On the morning of the fourth day in space, Severance revealed an interest in something other than exercise and his embryonic business programs. Cidra had spent two hours experimenting with management theory designs, using the computer to do long-range projections and then carefully varying certain factors such as fuel cost and employee problems. Severance had been intently peering over her shoulder as usual most of the morning but was now gone. She hadn’t noticed when he’d vanished. After running the fourth viable change in the design Cidra decided she needed a break.

She turned in her seat to find Severance sitting at the command console, a diazite globe in front of him.

“What have you got there?” Rising and stretching, Cidra wandered over to look down into the clear ball between his hands. There was a complex little panel built into the base of the globe. She recognized the object just as Severance answered her.

“A light-painting globe.” He did something to the panel, and instantly the inside of the diazite ball began to shimmer.

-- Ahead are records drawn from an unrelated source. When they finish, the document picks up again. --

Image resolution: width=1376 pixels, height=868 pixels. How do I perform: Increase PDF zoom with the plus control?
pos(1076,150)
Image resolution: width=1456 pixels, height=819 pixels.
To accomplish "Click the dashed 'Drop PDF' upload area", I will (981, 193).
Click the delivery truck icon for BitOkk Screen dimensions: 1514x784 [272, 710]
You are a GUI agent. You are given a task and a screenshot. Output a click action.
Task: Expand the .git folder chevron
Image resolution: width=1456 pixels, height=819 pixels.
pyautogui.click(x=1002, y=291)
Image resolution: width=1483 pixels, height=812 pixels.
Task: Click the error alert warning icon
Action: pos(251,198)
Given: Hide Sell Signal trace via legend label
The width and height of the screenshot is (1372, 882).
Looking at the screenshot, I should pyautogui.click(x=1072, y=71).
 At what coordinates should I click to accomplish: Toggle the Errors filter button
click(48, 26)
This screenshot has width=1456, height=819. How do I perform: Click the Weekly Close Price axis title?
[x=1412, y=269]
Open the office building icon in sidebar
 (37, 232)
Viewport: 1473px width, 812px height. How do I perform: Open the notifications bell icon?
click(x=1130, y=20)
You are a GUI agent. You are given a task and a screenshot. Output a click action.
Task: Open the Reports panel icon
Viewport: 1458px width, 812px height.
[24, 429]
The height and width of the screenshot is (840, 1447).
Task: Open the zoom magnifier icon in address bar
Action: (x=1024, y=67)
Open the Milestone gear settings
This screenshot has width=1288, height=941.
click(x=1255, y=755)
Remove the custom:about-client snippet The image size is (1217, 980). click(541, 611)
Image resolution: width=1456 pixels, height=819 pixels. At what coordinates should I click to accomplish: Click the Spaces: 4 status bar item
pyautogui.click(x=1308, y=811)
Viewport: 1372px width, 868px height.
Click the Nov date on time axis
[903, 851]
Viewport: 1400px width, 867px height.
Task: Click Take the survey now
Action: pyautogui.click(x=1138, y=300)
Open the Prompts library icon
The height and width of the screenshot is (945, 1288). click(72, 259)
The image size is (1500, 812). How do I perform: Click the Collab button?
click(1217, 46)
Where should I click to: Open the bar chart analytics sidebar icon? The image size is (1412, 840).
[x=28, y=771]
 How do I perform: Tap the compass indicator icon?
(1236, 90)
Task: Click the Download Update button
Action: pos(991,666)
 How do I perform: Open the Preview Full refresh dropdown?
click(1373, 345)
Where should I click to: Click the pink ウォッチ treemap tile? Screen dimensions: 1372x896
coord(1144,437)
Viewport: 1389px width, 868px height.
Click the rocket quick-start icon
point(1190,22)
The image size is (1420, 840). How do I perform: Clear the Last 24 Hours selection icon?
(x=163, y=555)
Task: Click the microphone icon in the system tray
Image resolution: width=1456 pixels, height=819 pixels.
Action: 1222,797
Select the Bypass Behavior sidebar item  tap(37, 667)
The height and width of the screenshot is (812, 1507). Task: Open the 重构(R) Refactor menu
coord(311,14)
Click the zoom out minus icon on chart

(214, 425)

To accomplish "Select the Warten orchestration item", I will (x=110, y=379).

Cidra leaned closer in pleasurable anticipation. There were many fine light-painters in Clementia. “Let’s see what you’ve got stored.”

“Not much,” Severance said coolly. “I rarely record my work. I’m not that good a painter. It’s just something I do to pass the time on board.”

“What are you going to work on now?”

“I don’t know yet. Just thought I’d take a break from watching you run variables.” He hunched over the globe as he began to work the controls on the panel. A band of black light appeared inside the diazite, narrowing and changing color as Severance manipulated the controls.

Cidra watched in fascination as the black band became a thin, gray-brown sliver of light. The sliver crinkled into a jagged shape that reminded her of mountains seen from a distance. With a patience that astounded Cidra, Severance called up a new band of color, this one faintly orange, and slowly worked it into the landscape.

“Did anyone ever tell you it’s hard to work with someone looking over your shoulder?” Severance asked mildly.

“You’ve been looking over my shoulder for four days.” But he had succeeded in making her feel awkward, as well as annoyed. Cidra went back to the computer. It irritated her whenever Severance provoked a retort or an act of rudeness from her. She should be above that sort of behavior.

During the next few hours she sneaked side glances at the strange landscape forming inside the light-painting globe. She had seen master light-painters at work. The best were usually Harmonics, and the results of their creations were commonplace in Clementia. But the modern schools of light-painting tended to be abstract swirls of color and light blended with infinite care. Most professional light-painters avoided creating exact duplications of scenes from real life. They concentrated instead on prompting an intellectual or emotional response from the viewer with complex, intriguing patterns. The degree of excellence achieved was usually measured by the variety of responses elicited.

But the landscape forming inside Severance’s globe was definitely representational. There was nothing abstract about it, Cidra thought as the painting drew more and more of her attention. In fact, it was almost too real.